Dataset excerpts ▸
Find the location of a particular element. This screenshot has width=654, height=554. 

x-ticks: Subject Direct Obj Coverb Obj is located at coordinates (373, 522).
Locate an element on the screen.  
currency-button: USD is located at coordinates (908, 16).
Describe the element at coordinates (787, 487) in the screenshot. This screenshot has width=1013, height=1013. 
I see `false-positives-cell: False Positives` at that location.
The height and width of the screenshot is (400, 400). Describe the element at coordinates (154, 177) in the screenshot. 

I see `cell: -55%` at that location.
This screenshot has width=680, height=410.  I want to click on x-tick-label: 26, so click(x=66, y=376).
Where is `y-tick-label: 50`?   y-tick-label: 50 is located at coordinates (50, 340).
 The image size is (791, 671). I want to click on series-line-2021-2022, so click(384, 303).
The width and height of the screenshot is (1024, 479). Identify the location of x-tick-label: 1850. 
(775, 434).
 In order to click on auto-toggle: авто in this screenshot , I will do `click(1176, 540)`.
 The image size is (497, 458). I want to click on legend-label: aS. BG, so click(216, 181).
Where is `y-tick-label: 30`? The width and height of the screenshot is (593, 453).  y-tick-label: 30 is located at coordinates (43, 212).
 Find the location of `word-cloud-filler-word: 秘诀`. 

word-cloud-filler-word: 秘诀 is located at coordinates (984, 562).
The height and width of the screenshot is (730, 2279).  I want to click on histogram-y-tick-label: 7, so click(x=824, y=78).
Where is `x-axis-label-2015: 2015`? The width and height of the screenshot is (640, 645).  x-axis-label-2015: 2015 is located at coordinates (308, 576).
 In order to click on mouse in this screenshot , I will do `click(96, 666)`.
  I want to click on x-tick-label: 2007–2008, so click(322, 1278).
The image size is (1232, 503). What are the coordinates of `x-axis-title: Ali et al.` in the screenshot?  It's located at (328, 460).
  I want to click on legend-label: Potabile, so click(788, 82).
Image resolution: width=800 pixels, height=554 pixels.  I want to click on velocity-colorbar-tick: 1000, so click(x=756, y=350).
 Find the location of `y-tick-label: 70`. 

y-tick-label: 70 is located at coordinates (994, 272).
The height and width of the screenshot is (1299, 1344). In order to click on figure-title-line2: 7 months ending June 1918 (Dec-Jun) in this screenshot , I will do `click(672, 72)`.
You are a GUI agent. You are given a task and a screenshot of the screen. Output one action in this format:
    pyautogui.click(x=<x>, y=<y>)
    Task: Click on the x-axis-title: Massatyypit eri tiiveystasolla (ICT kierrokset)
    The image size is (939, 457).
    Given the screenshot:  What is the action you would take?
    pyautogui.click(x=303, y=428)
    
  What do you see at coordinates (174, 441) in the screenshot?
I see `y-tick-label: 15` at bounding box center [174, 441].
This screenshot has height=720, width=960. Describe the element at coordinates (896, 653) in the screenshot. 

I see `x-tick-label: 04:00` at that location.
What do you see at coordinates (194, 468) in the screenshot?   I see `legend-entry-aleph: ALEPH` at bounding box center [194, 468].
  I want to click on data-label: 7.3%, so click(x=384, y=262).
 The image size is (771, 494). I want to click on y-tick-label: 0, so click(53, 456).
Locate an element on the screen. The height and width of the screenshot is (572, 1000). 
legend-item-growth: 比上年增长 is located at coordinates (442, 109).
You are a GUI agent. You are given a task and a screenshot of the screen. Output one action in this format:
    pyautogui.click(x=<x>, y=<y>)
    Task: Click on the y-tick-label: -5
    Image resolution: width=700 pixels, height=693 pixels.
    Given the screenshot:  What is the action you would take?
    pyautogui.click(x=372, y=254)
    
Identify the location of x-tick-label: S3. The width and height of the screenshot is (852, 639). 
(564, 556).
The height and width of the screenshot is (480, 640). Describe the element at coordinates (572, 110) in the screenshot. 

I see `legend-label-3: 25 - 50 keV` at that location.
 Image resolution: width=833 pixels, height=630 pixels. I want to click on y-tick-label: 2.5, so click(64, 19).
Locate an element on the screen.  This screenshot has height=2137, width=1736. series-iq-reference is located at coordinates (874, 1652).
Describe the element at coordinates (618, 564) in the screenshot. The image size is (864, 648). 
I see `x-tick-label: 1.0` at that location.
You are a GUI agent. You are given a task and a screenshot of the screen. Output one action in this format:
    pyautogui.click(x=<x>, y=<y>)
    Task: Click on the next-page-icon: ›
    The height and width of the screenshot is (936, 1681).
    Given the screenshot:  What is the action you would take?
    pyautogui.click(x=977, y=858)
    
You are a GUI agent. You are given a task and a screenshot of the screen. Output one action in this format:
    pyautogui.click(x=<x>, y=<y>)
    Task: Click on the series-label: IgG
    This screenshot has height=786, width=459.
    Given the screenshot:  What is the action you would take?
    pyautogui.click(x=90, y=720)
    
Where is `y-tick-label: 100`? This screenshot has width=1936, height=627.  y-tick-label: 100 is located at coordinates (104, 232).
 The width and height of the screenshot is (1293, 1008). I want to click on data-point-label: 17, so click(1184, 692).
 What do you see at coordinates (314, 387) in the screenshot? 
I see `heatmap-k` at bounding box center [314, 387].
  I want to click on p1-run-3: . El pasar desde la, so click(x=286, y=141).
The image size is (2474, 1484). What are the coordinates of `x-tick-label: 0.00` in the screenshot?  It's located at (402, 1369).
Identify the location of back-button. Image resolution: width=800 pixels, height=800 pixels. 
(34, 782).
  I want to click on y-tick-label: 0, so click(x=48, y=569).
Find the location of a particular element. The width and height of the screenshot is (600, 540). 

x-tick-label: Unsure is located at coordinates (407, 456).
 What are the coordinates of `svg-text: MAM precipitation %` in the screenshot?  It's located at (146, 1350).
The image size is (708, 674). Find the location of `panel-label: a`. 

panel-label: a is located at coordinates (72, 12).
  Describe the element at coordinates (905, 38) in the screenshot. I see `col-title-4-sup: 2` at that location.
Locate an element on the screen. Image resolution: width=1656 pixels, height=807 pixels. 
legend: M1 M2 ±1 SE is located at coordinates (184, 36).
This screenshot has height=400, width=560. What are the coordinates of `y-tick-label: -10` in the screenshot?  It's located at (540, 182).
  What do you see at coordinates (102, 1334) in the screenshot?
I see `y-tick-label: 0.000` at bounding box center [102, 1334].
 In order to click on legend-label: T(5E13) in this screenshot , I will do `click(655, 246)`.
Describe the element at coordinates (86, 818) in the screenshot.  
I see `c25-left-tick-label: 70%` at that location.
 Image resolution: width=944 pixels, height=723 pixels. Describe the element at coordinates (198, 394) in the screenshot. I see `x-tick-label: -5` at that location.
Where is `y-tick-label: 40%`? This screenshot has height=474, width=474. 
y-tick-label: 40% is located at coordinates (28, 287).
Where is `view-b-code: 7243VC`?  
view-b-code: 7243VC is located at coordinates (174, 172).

Work instruction ▸ Transcribe every line of the listing above, keeping each one unchanged.

Solution below ▸
Find the location of a particular element. This screenshot has width=654, height=554. 

x-ticks: Subject Direct Obj Coverb Obj is located at coordinates (373, 522).
Locate an element on the screen.  
currency-button: USD is located at coordinates (908, 16).
Describe the element at coordinates (787, 487) in the screenshot. This screenshot has width=1013, height=1013. 
I see `false-positives-cell: False Positives` at that location.
The height and width of the screenshot is (400, 400). Describe the element at coordinates (154, 177) in the screenshot. 

I see `cell: -55%` at that location.
This screenshot has width=680, height=410.  I want to click on x-tick-label: 26, so click(x=66, y=376).
Where is `y-tick-label: 50`?   y-tick-label: 50 is located at coordinates (50, 340).
 The image size is (791, 671). I want to click on series-line-2021-2022, so click(384, 303).
The width and height of the screenshot is (1024, 479). Identify the location of x-tick-label: 1850. 
(775, 434).
 In order to click on auto-toggle: авто in this screenshot , I will do `click(1176, 540)`.
 The image size is (497, 458). I want to click on legend-label: aS. BG, so click(216, 181).
Where is `y-tick-label: 30`? The width and height of the screenshot is (593, 453).  y-tick-label: 30 is located at coordinates (43, 212).
 Find the location of `word-cloud-filler-word: 秘诀`. 

word-cloud-filler-word: 秘诀 is located at coordinates (984, 562).
The height and width of the screenshot is (730, 2279).  I want to click on histogram-y-tick-label: 7, so click(x=824, y=78).
Where is `x-axis-label-2015: 2015`? The width and height of the screenshot is (640, 645).  x-axis-label-2015: 2015 is located at coordinates (308, 576).
 In order to click on mouse in this screenshot , I will do `click(96, 666)`.
  I want to click on x-tick-label: 2007–2008, so click(322, 1278).
The image size is (1232, 503). What are the coordinates of `x-axis-title: Ali et al.` in the screenshot?  It's located at (328, 460).
  I want to click on legend-label: Potabile, so click(788, 82).
Image resolution: width=800 pixels, height=554 pixels.  I want to click on velocity-colorbar-tick: 1000, so click(x=756, y=350).
 Find the location of `y-tick-label: 70`. 

y-tick-label: 70 is located at coordinates (994, 272).
The height and width of the screenshot is (1299, 1344). In order to click on figure-title-line2: 7 months ending June 1918 (Dec-Jun) in this screenshot , I will do `click(672, 72)`.
You are a GUI agent. You are given a task and a screenshot of the screen. Output one action in this format:
    pyautogui.click(x=<x>, y=<y>)
    Task: Click on the x-axis-title: Massatyypit eri tiiveystasolla (ICT kierrokset)
    The image size is (939, 457).
    Given the screenshot:  What is the action you would take?
    pyautogui.click(x=303, y=428)
    
  What do you see at coordinates (174, 441) in the screenshot?
I see `y-tick-label: 15` at bounding box center [174, 441].
This screenshot has height=720, width=960. Describe the element at coordinates (896, 653) in the screenshot. 

I see `x-tick-label: 04:00` at that location.
What do you see at coordinates (194, 468) in the screenshot?   I see `legend-entry-aleph: ALEPH` at bounding box center [194, 468].
  I want to click on data-label: 7.3%, so click(x=384, y=262).
 The image size is (771, 494). I want to click on y-tick-label: 0, so click(53, 456).
Locate an element on the screen. The height and width of the screenshot is (572, 1000). 
legend-item-growth: 比上年增长 is located at coordinates (442, 109).
You are a GUI agent. You are given a task and a screenshot of the screen. Output one action in this format:
    pyautogui.click(x=<x>, y=<y>)
    Task: Click on the y-tick-label: -5
    Image resolution: width=700 pixels, height=693 pixels.
    Given the screenshot:  What is the action you would take?
    pyautogui.click(x=372, y=254)
    
Identify the location of x-tick-label: S3. The width and height of the screenshot is (852, 639). 
(564, 556).
The height and width of the screenshot is (480, 640). Describe the element at coordinates (572, 110) in the screenshot. 

I see `legend-label-3: 25 - 50 keV` at that location.
 Image resolution: width=833 pixels, height=630 pixels. I want to click on y-tick-label: 2.5, so click(64, 19).
Locate an element on the screen.  This screenshot has height=2137, width=1736. series-iq-reference is located at coordinates (874, 1652).
Describe the element at coordinates (618, 564) in the screenshot. The image size is (864, 648). 
I see `x-tick-label: 1.0` at that location.
You are a GUI agent. You are given a task and a screenshot of the screen. Output one action in this format:
    pyautogui.click(x=<x>, y=<y>)
    Task: Click on the next-page-icon: ›
    The height and width of the screenshot is (936, 1681).
    Given the screenshot:  What is the action you would take?
    pyautogui.click(x=977, y=858)
    
You are a GUI agent. You are given a task and a screenshot of the screen. Output one action in this format:
    pyautogui.click(x=<x>, y=<y>)
    Task: Click on the series-label: IgG
    This screenshot has height=786, width=459.
    Given the screenshot:  What is the action you would take?
    pyautogui.click(x=90, y=720)
    
Where is `y-tick-label: 100`? This screenshot has width=1936, height=627.  y-tick-label: 100 is located at coordinates (104, 232).
 The width and height of the screenshot is (1293, 1008). I want to click on data-point-label: 17, so click(1184, 692).
 What do you see at coordinates (314, 387) in the screenshot? 
I see `heatmap-k` at bounding box center [314, 387].
  I want to click on p1-run-3: . El pasar desde la, so click(x=286, y=141).
The image size is (2474, 1484). What are the coordinates of `x-tick-label: 0.00` in the screenshot?  It's located at (402, 1369).
Identify the location of back-button. Image resolution: width=800 pixels, height=800 pixels. 
(34, 782).
  I want to click on y-tick-label: 0, so click(x=48, y=569).
Find the location of a particular element. The width and height of the screenshot is (600, 540). 

x-tick-label: Unsure is located at coordinates (407, 456).
 What are the coordinates of `svg-text: MAM precipitation %` in the screenshot?  It's located at (146, 1350).
The image size is (708, 674). Find the location of `panel-label: a`. 

panel-label: a is located at coordinates (72, 12).
  Describe the element at coordinates (905, 38) in the screenshot. I see `col-title-4-sup: 2` at that location.
Locate an element on the screen. Image resolution: width=1656 pixels, height=807 pixels. 
legend: M1 M2 ±1 SE is located at coordinates (184, 36).
This screenshot has height=400, width=560. What are the coordinates of `y-tick-label: -10` in the screenshot?  It's located at (540, 182).
  What do you see at coordinates (102, 1334) in the screenshot?
I see `y-tick-label: 0.000` at bounding box center [102, 1334].
 In order to click on legend-label: T(5E13) in this screenshot , I will do `click(655, 246)`.
Describe the element at coordinates (86, 818) in the screenshot.  
I see `c25-left-tick-label: 70%` at that location.
 Image resolution: width=944 pixels, height=723 pixels. Describe the element at coordinates (198, 394) in the screenshot. I see `x-tick-label: -5` at that location.
Where is `y-tick-label: 40%`? This screenshot has height=474, width=474. 
y-tick-label: 40% is located at coordinates (28, 287).
Where is `view-b-code: 7243VC`?  
view-b-code: 7243VC is located at coordinates (174, 172).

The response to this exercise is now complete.